Task brief -
Every line from the first one in the data below through the line holding "Image resolution: width=320" is to be written out exactly, with the pictures omitted.

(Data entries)
__________________________________________________

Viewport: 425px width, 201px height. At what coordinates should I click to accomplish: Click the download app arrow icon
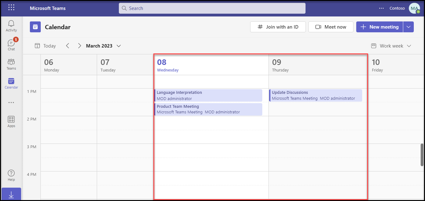pyautogui.click(x=11, y=194)
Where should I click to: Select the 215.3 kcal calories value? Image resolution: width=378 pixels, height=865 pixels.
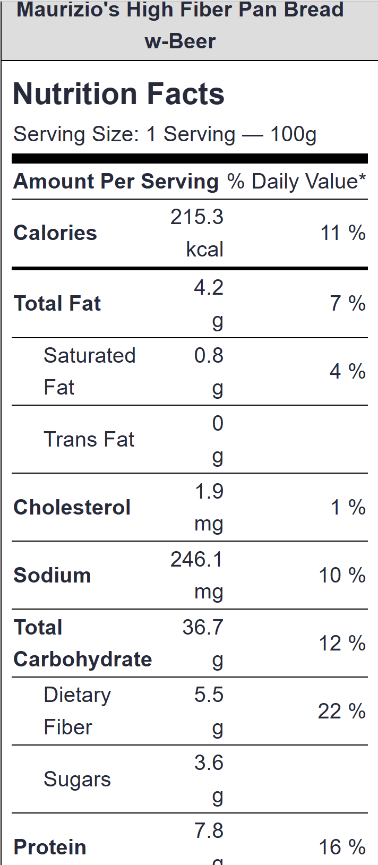coord(197,233)
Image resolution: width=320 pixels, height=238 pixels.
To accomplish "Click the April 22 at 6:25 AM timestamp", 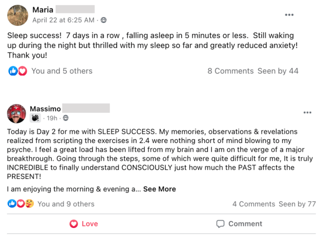I will pos(63,20).
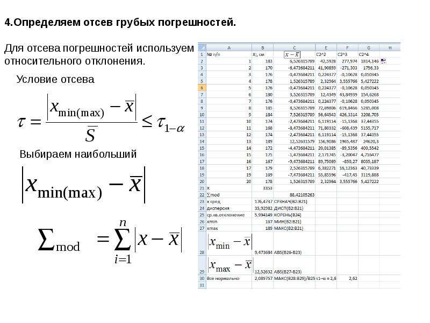This screenshot has height=323, width=430.
Task: Select column B header
Action: tap(262, 47)
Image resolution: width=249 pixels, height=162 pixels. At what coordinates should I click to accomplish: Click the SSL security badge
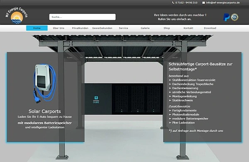(234, 17)
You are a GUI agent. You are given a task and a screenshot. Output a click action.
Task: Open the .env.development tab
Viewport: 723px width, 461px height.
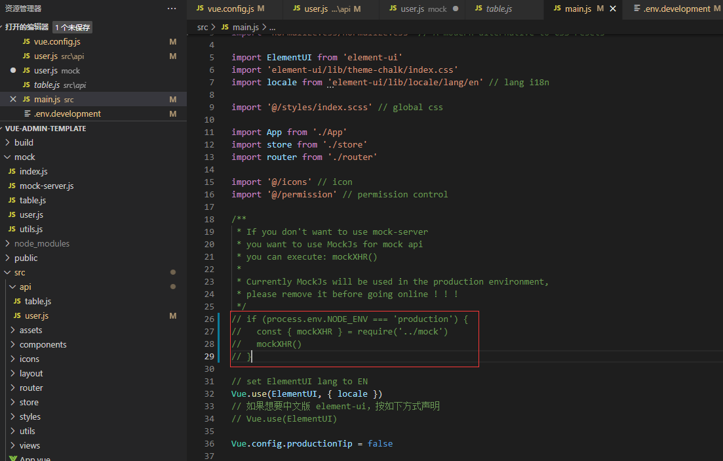[676, 9]
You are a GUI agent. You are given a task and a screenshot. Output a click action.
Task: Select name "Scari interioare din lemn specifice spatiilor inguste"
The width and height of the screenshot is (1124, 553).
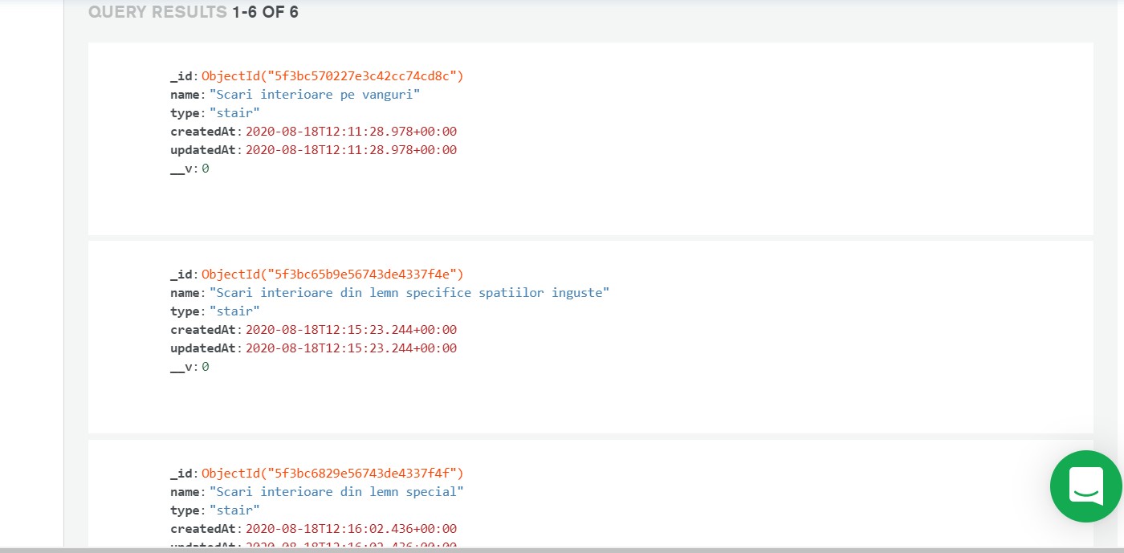[409, 293]
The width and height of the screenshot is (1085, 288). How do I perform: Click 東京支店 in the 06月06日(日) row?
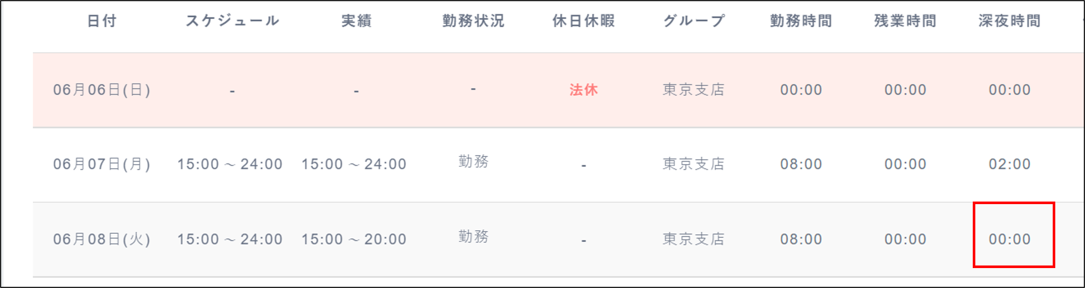coord(693,90)
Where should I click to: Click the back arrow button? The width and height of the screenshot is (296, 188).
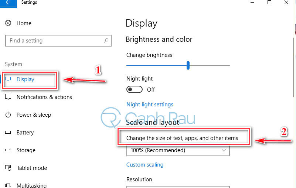point(8,3)
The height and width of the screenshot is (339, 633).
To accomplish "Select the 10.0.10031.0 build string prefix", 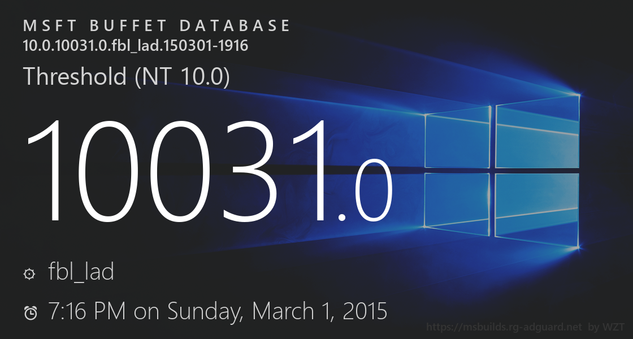I will click(61, 46).
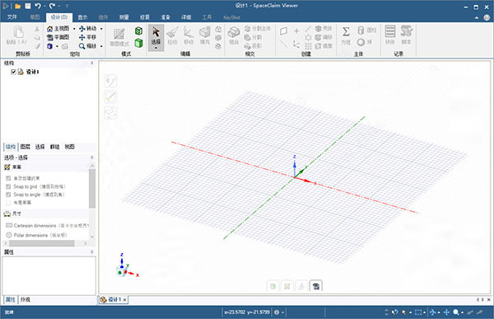Click the Home view house icon
This screenshot has height=319, width=494.
pos(49,29)
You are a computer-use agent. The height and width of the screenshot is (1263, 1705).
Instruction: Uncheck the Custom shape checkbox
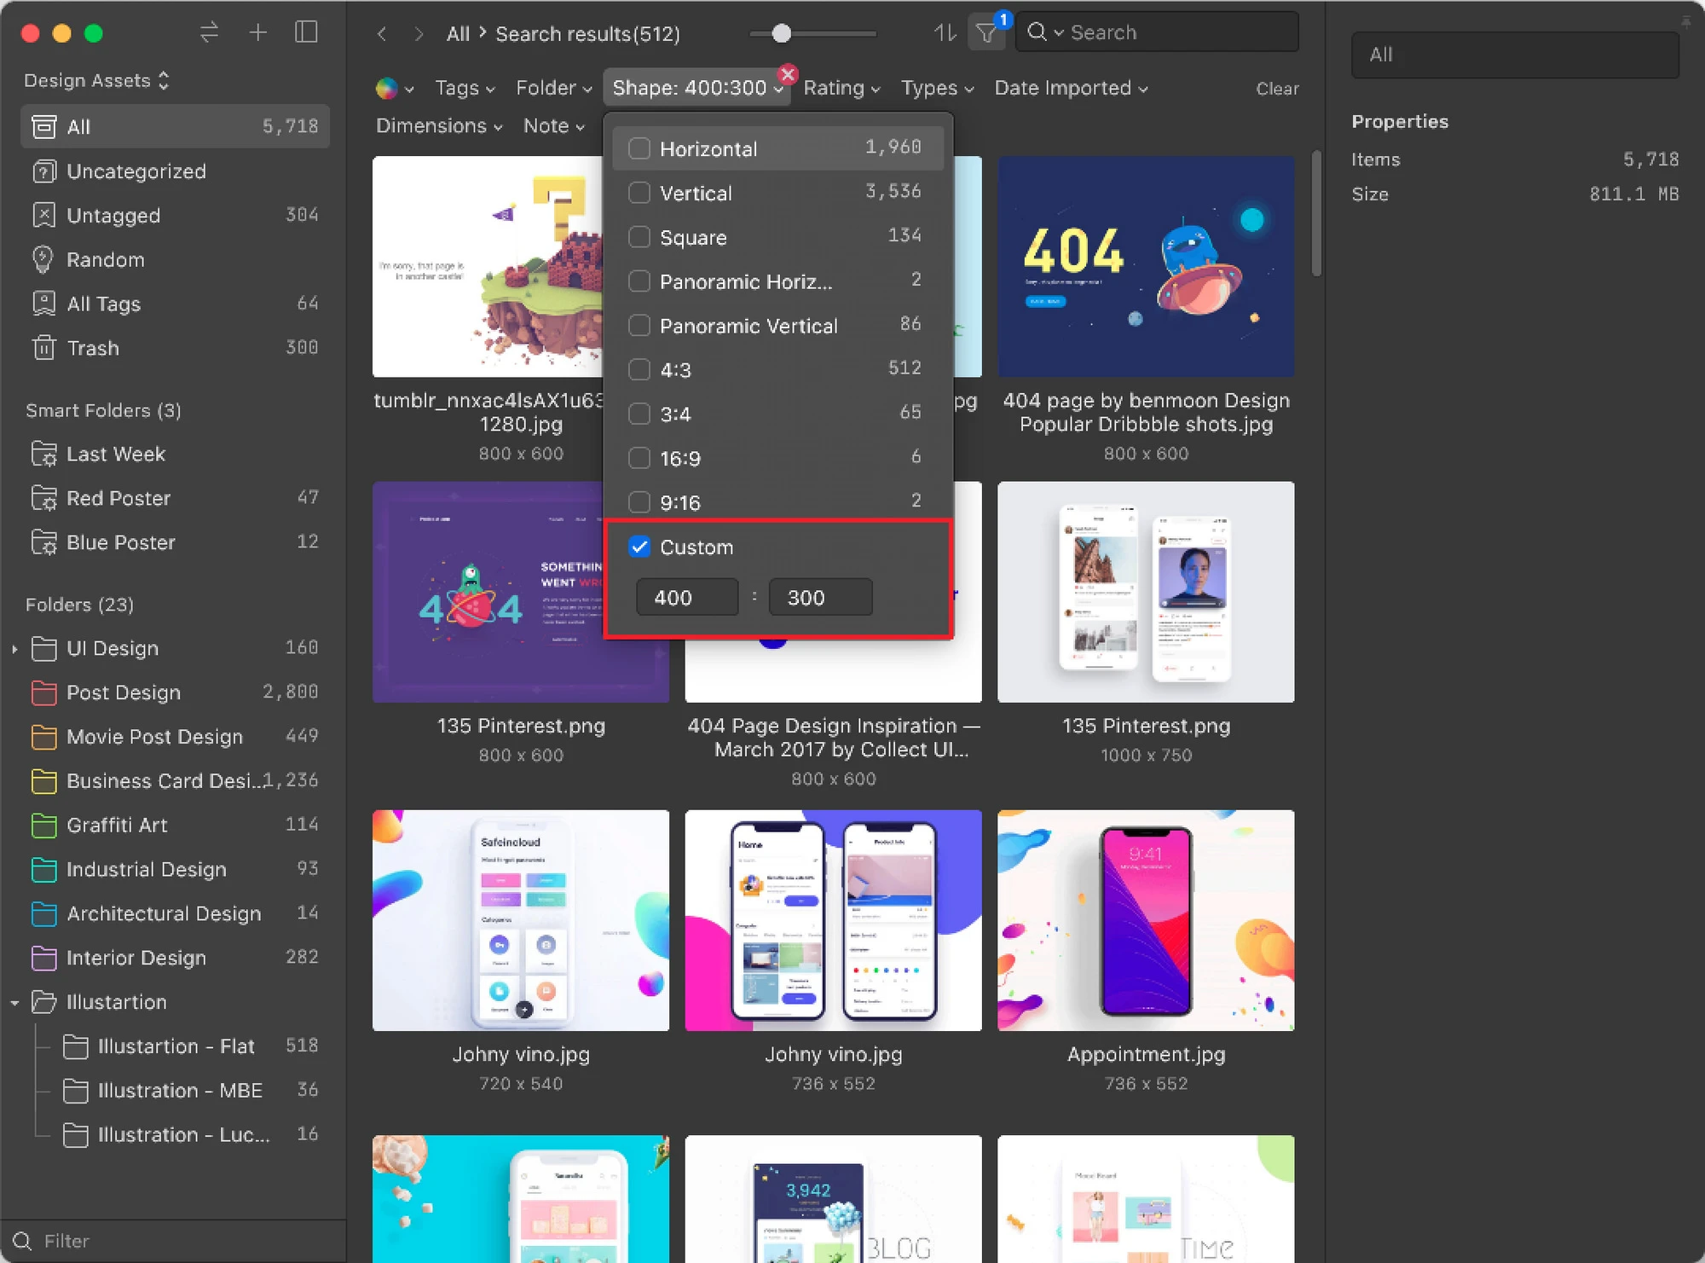pos(639,547)
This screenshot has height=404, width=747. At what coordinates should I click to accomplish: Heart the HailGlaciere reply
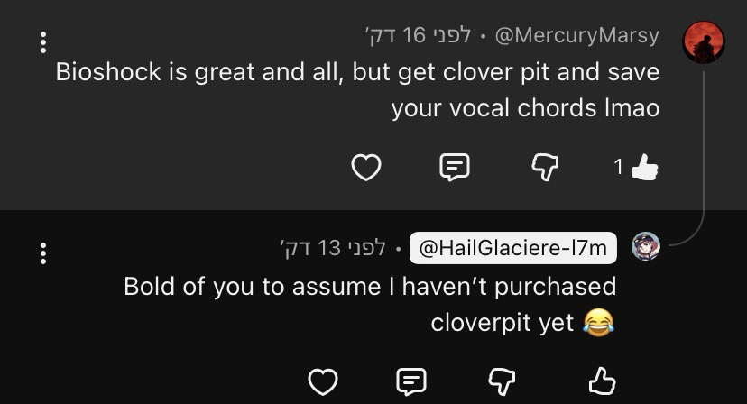point(322,381)
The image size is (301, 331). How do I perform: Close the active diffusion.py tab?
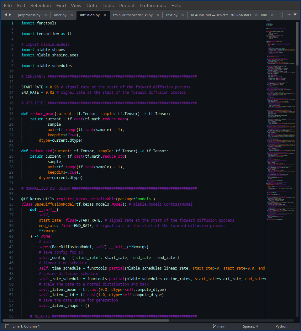(x=105, y=15)
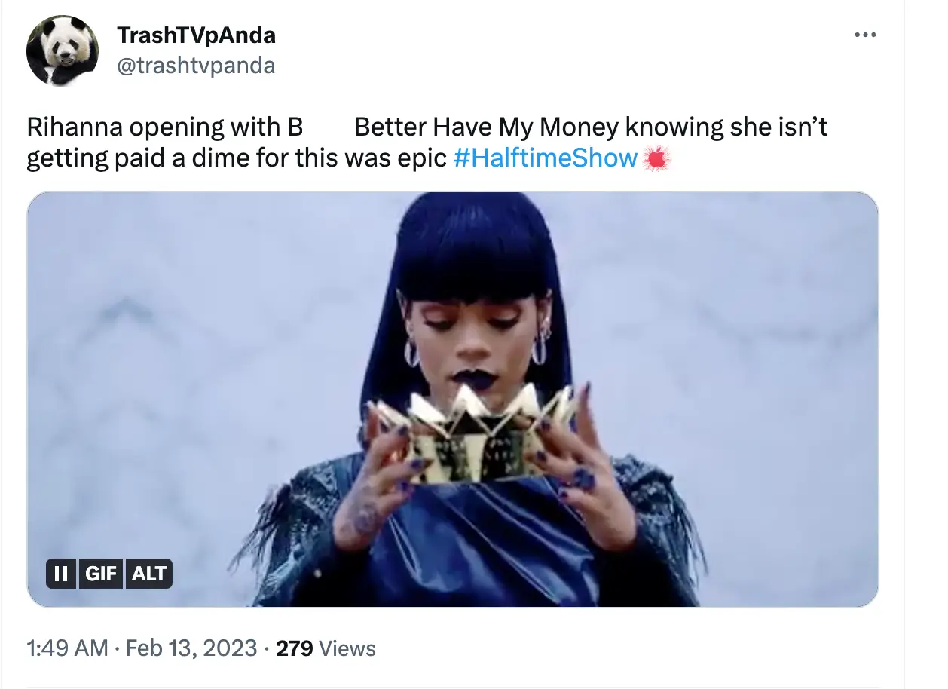Click the tweet text starting with Rihanna opening

click(427, 142)
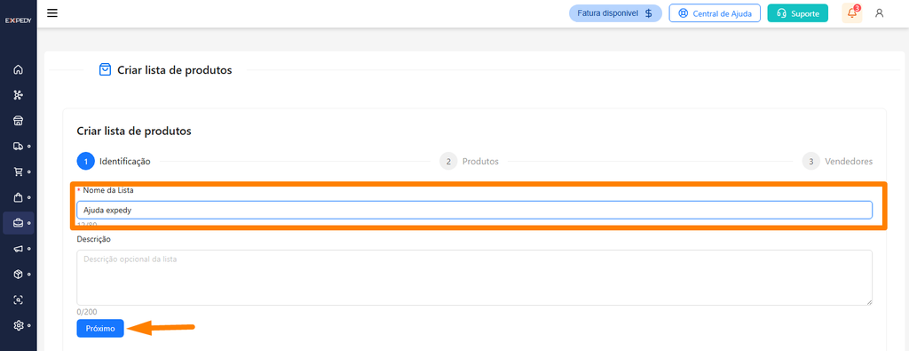Click into the Descrição text area
The height and width of the screenshot is (351, 909).
pyautogui.click(x=474, y=277)
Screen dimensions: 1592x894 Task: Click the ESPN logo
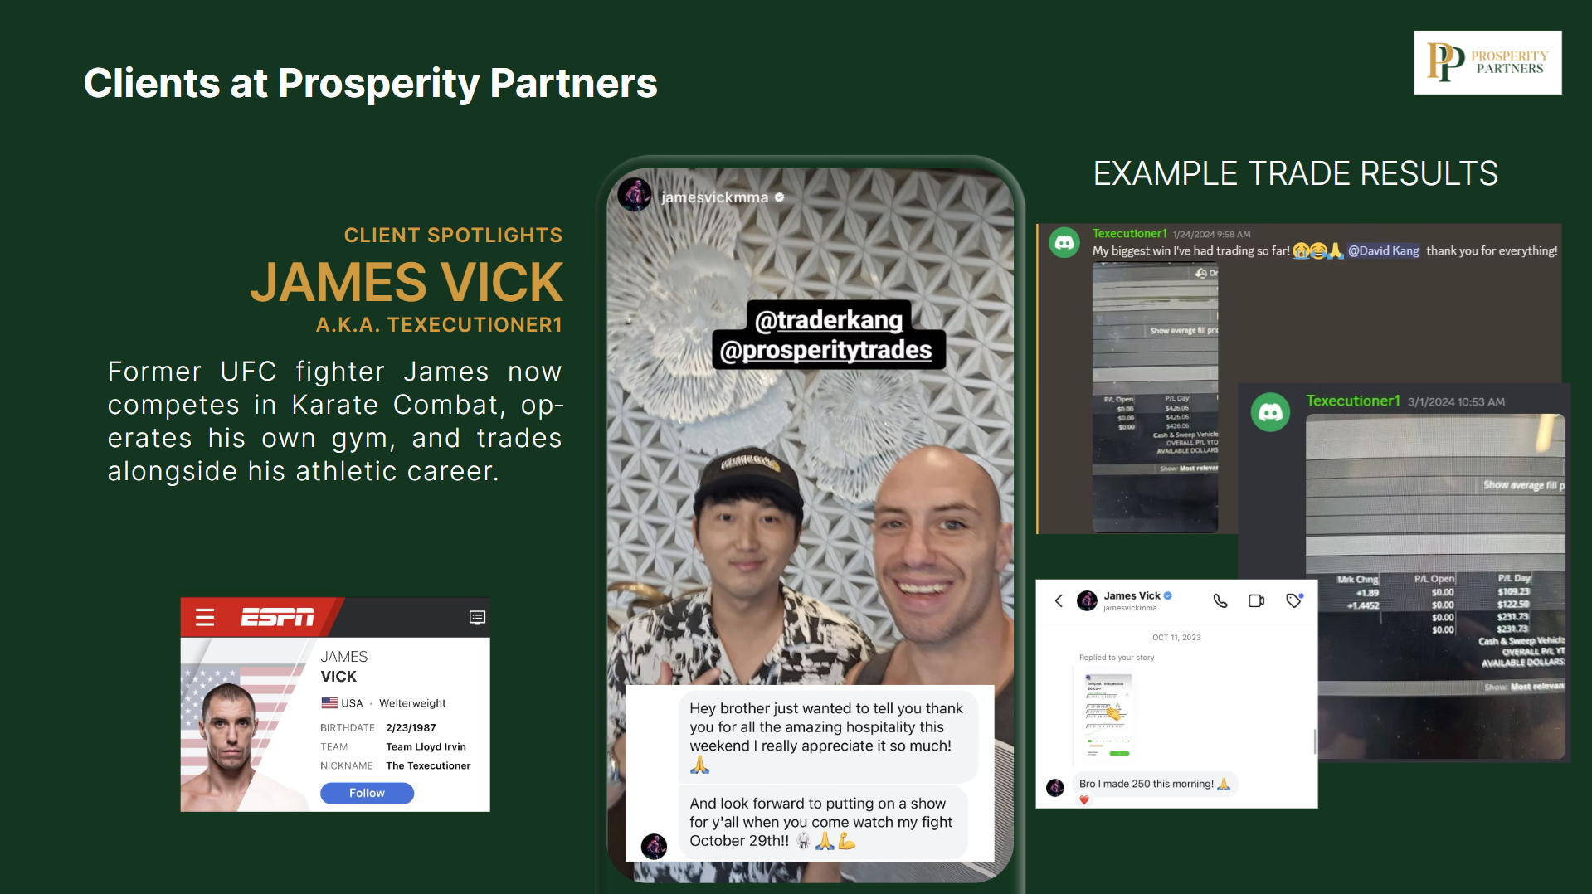click(x=278, y=618)
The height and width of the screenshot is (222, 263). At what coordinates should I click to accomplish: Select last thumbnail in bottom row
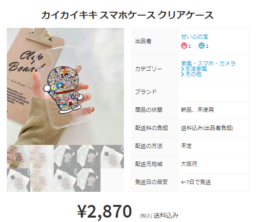[x=89, y=180]
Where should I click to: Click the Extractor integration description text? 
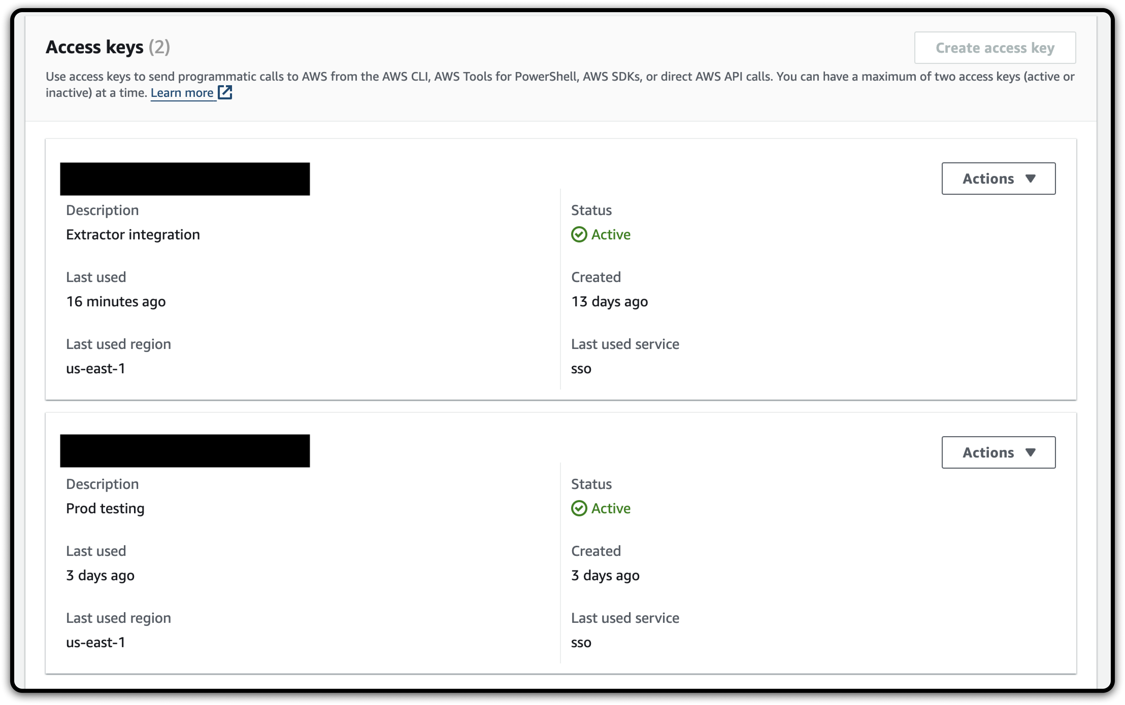click(x=133, y=235)
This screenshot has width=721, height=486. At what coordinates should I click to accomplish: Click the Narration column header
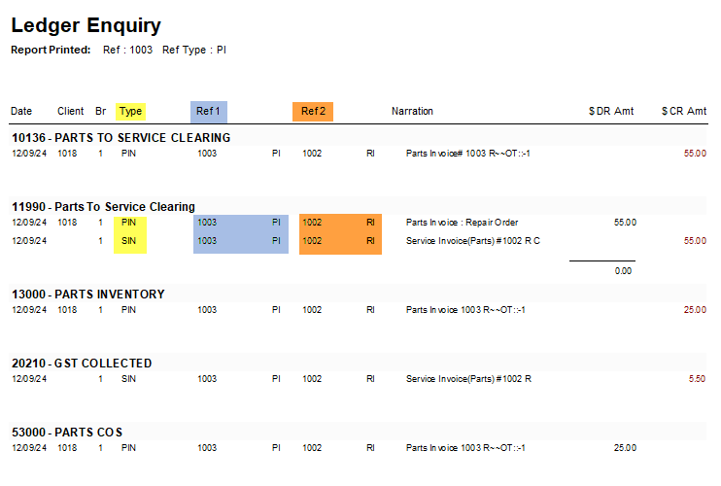(412, 112)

__________________________________________________

Output of the exercise -
Viewport: 425px width, 201px height. At what coordinates should I click to accomplish: Click the download app arrow icon
pyautogui.click(x=11, y=194)
Where should I click to: Select the 215.3 kcal calories value? Image resolution: width=378 pixels, height=865 pixels.
coord(197,233)
Image resolution: width=320 pixels, height=238 pixels.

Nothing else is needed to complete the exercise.